It has been more than a moon since I last saw Ginger & Blynken at Holgate. The last known photo of the Miracle Pair above demonstrates their bond as they bathed together sweetly at Sunrise, shortly before disappearing, perhaps forever, into a great big world.
In the end, Blynken did make a Good Choice. He chose Ginger. Perhaps it was their similar age, or their similar background. Whatever the case, the two were inseparable at Holgate, most likely their very first stop away from home on the their very first mysterious migration into the great unknown. And though it is not mating season, but rather migration, it still was getting all Blue Lagoon up in there.
The Tale of Ginken is a true story. While some small details had to be assumed, and some modestly massaged, and the material dictated that it should be presented in the most ridiculous and annoying fashion one could imagine, the facts remain true.

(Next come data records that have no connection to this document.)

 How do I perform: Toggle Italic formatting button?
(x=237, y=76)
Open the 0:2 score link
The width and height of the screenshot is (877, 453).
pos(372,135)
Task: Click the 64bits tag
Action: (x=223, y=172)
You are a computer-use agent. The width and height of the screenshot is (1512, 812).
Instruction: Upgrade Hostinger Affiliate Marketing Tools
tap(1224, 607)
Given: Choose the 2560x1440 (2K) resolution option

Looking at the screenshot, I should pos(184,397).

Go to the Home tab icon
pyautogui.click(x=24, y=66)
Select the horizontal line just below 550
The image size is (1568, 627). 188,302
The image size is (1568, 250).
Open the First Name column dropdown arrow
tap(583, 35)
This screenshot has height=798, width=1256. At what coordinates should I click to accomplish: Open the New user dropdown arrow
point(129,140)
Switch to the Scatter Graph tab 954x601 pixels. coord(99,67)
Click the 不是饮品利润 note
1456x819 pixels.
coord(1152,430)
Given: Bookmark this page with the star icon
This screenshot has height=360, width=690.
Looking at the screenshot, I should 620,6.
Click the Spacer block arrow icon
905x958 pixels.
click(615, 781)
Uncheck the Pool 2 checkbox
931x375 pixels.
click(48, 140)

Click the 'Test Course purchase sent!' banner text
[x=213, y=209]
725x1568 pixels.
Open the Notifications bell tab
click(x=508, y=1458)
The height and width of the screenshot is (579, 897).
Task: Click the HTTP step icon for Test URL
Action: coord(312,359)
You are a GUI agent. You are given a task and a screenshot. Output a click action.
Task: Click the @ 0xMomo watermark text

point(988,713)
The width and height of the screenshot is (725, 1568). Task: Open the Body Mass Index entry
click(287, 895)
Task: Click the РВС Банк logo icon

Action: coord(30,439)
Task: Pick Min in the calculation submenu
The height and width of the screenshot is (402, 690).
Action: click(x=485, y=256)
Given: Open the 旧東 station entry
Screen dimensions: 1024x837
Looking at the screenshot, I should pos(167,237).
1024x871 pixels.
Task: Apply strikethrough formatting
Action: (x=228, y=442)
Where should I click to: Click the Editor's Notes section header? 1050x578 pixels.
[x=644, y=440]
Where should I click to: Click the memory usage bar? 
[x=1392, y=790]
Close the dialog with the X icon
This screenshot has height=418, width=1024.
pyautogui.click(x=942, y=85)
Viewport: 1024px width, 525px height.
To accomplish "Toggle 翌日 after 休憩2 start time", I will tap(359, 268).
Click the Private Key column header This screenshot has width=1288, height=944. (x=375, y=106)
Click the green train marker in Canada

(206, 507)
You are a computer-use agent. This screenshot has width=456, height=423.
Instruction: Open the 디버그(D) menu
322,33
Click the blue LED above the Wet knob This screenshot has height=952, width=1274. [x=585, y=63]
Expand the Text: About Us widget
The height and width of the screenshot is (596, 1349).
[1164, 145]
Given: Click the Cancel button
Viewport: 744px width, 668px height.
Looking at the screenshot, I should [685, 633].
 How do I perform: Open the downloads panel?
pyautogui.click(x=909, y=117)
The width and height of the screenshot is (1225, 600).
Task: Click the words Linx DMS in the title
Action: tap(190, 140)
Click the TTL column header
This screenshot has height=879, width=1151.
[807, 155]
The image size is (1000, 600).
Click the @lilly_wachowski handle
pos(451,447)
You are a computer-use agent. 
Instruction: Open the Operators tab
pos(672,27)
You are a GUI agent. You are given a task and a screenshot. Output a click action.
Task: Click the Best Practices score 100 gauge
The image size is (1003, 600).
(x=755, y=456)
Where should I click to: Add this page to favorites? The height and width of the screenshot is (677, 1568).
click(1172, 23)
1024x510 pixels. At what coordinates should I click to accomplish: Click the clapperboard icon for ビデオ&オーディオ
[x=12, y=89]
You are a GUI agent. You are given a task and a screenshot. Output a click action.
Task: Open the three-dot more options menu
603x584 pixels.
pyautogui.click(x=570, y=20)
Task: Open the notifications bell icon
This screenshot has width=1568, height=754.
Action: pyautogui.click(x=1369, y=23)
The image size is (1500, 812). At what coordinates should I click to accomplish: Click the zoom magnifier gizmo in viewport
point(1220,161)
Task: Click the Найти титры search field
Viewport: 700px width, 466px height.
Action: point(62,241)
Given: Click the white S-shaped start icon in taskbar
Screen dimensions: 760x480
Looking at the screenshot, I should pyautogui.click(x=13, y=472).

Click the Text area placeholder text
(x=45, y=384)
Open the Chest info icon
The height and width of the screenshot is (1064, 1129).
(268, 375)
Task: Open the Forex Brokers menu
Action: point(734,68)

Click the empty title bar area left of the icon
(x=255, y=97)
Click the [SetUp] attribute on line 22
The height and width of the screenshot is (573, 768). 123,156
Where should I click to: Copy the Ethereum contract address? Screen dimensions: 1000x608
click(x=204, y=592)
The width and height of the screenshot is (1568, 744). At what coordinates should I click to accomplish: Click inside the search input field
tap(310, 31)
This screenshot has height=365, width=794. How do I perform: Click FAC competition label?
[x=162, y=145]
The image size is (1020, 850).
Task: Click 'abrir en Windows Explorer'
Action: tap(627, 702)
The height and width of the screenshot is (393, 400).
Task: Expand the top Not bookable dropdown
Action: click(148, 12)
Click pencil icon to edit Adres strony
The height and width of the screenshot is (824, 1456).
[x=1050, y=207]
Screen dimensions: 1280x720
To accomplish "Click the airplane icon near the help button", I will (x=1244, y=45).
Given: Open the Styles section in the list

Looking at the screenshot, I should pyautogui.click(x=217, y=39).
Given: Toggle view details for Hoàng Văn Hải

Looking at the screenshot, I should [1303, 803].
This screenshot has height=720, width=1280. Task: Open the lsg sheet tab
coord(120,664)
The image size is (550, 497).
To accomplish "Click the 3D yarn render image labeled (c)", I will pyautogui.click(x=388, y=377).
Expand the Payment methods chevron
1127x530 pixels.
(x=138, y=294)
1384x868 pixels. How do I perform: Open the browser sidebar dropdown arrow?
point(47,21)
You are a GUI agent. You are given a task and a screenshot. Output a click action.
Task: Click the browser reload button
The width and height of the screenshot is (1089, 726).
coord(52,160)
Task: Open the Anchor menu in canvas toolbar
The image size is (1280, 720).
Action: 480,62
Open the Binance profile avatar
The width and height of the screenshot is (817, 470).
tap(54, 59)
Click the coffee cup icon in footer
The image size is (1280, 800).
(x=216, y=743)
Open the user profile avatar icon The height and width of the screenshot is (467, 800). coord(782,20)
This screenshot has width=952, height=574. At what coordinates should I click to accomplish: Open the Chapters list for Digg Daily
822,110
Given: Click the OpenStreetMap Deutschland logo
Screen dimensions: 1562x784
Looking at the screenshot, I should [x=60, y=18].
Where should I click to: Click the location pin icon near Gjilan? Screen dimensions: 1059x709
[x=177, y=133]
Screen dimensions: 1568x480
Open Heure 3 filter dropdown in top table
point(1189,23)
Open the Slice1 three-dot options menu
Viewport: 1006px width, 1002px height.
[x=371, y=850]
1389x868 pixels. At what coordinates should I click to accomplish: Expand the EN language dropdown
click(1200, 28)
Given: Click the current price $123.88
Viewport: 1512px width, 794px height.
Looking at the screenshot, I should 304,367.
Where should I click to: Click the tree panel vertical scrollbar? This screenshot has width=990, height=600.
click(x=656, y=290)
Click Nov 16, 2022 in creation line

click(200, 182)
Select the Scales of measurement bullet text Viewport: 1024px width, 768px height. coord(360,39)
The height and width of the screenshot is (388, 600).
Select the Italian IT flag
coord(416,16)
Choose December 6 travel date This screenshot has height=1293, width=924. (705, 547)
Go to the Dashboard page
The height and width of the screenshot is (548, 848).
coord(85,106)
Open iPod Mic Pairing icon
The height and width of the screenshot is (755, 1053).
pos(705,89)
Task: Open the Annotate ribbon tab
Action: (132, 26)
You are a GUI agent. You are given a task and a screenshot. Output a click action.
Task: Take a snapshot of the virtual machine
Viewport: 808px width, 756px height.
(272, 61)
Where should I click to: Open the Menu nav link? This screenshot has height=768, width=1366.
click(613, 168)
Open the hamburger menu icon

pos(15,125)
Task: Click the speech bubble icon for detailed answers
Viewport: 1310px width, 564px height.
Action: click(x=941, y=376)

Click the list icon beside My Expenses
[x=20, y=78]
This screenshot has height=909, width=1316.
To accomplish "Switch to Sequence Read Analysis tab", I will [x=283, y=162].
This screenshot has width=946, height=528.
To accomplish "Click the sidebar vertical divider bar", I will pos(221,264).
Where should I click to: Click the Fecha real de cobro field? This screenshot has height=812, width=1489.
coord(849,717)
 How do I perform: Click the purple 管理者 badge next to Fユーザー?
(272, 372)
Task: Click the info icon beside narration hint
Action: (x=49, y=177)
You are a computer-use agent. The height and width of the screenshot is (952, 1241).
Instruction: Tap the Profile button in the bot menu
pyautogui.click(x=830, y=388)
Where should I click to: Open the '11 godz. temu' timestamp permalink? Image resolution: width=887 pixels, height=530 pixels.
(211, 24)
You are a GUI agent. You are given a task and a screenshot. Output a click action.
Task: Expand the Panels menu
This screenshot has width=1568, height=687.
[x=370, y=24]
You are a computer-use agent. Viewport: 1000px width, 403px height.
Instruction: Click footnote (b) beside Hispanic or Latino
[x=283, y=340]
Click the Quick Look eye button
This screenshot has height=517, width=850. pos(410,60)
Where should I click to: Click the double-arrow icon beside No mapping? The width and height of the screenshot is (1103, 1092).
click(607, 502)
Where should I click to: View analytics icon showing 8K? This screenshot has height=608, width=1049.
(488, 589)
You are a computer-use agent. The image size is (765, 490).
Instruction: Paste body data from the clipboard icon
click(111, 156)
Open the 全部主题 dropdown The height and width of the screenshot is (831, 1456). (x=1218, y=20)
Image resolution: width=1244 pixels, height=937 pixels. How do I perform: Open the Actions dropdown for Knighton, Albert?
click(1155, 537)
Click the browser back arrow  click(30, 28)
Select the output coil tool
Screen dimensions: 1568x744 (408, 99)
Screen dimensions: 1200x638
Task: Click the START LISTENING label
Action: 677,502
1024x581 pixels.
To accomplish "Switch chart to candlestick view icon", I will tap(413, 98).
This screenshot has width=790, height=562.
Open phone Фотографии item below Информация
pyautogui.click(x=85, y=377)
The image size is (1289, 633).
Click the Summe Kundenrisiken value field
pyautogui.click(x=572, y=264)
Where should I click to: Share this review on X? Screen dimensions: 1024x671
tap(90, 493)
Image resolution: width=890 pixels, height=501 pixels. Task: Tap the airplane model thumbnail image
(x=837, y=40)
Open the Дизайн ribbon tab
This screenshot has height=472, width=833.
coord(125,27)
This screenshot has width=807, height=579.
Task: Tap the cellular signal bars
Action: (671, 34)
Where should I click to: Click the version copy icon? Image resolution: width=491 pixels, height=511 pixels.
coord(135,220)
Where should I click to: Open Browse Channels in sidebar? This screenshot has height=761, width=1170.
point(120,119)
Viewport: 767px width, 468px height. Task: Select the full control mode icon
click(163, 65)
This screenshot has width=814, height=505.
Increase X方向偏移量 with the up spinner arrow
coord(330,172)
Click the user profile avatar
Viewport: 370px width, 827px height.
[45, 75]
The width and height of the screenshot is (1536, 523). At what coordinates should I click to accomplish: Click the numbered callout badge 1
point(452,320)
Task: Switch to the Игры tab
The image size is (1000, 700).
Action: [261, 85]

Bynken & Wynken survived a difficult renest by Tufters & Tacey. It was truly a miracle. And Houdini & Bess had an even more difficult time with theirs, the unbelievable second renest in New Jersey this Summer. They suffered immensely (as did the CWFNJ staff) when the Malibu Dog Park on the border of their habitat closed for a week, and so the disappointed dog owners decided to use the Endangered Species Area as their dog’s playground without hesitation or remorse. Ginger’s survival was truly a Miracle. None of this would have had a chance at a happy ending were it not for the kindness & extreme dedication of the true heroes featured in this story: Todd, Emily, Michelle, David, Sam, Laura, and others who escaped the Ginken Treatment including Alf, Jason, and Pam.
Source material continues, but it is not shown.